Não, não estão. Algumas não possuem infraestruturas criadas com essa intencionalidade. É preciso que cada instituição tenha infraestruturas que deem suporte. É este o fator crítico, a sustentabilidade deste tipo de práticas. Tenho consciência de que por muito bom que eu ache que tenha sido este primeiro momento, o que é crítico é depois a sustentabilidade no
tempo. Ou seja, manter este tipo de adesão dos dois lados. Sem estrutura, só com base na boa vontade do professor que sabe um bocadinho de Zoom e de outras plataformas, haverá quebras mais para a frente.
Qual o posicionamento do Politécnico de Leiria?

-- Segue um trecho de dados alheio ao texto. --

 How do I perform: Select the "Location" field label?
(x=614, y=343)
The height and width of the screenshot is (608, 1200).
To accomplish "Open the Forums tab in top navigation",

Na passada sexta-feira tive uma reunião com pessoas de diferentes universidades e politécnicos e senti-me extremamente confortável. Senti que pudemos dizer aquilo que para nós é o óbvio, pois existe uma Unidade de Ensino à Distância desde 2008. Isto dá-nos tranquilidade. Também nos põe desafios e exigências, pois temos a necessidade de fazer mais do que quem não tem este tipo de estrutura.
Quais as razões para que, durante muito tempo, a Educação à Distância tenha sido um sector com falta de identidade e, até mesmo, conotado
com preconceitos?
São múltiplas. Há razões técnicas e humanas. Há uma mudança de paradigma grande, desde logo porque exige que os nossos referentes mentais se alterem. Há professores que não equacionam mudar os seus métodos de ensino porque sempre funcionaram bem. Considero este pensamento legítimo. Existe uma espécie de conforto que, em última análise, transmite segurança. Agora, isto é o mundo. E o mundo faz apelo à velocidade. Efetivamente, o professor tem de estar atualizado, é sua obrigação. Portanto, a mudança vai acontecer. Agora, não nos podemos esquecer que também é importante respeitar, de alguma forma, o espaço
emocional dos atores, sejam professores ou alunos. Ou seja, estamos a ver que a tecnologia pode ser utilizada na sua forma mais tradicional. Em alguns casos, está a usar-se o Zoom para dar as aulas entre as 17:00 e as 18:00, a transpor para o online aquilo que é o funcionamento do presencial. Se me perguntarem, não é a forma perfeita, mas é, em algumas situações, a forma possível, porque as emoções e as tecnologias precisam de se enamorar. Se não estamos confiantes, não usamos.
Como pode o Ensino à Distância oferecer tecnologias e métodos ao sistema alargado de ensino superior e como se liga à Inovação Pedagógica?
Os teóricos dizem que é muito importante esta dinâmica do ensinar e do aprender. Mas, por vezes, é desequilibrada: coloca-se mais ênfase no que o professor faz do que naquilo que o estudante aprende. A dinâmica do online vem dar mais importância à aprendizagem, a estratégias pedagógicas que coloquem o estudante a aprender e não tanto o professor a ensinar. Isto é que faz um aluno ser bom estudante e bem formado. É ótimo porque permite que o aluno, no seu tempo e espaço, faça a construção, os trabalhos, os projetos, as perguntas, responda no fórum, mediante o seu ritmo. No final, estamos, gradualmente, a fazer um recentramento do trabalho pedagógico do professor para o estudante, do ensinar para o aprender.
A partir daqui, que tendências a curto e médio prazo podem ser determinadas?
Penso que, cada vez mais, vamos ter pessoas e professores a reconhecer a importância do Ensino à Distância, mas também vai sobrar para o lado dos estudantes. Este tipo de trabalho é extremamente exigente para eles, porque não implica apenas escutar. O online aumenta a responsabilidade de o aluno construir a sua própria aprendizagem. Os professores também precisam de se adaptar, para criar aquilo que é fundamental no trabalho pedagógico: a confiança. Em suma: as alterações são sistémicas, não estão só de um lado.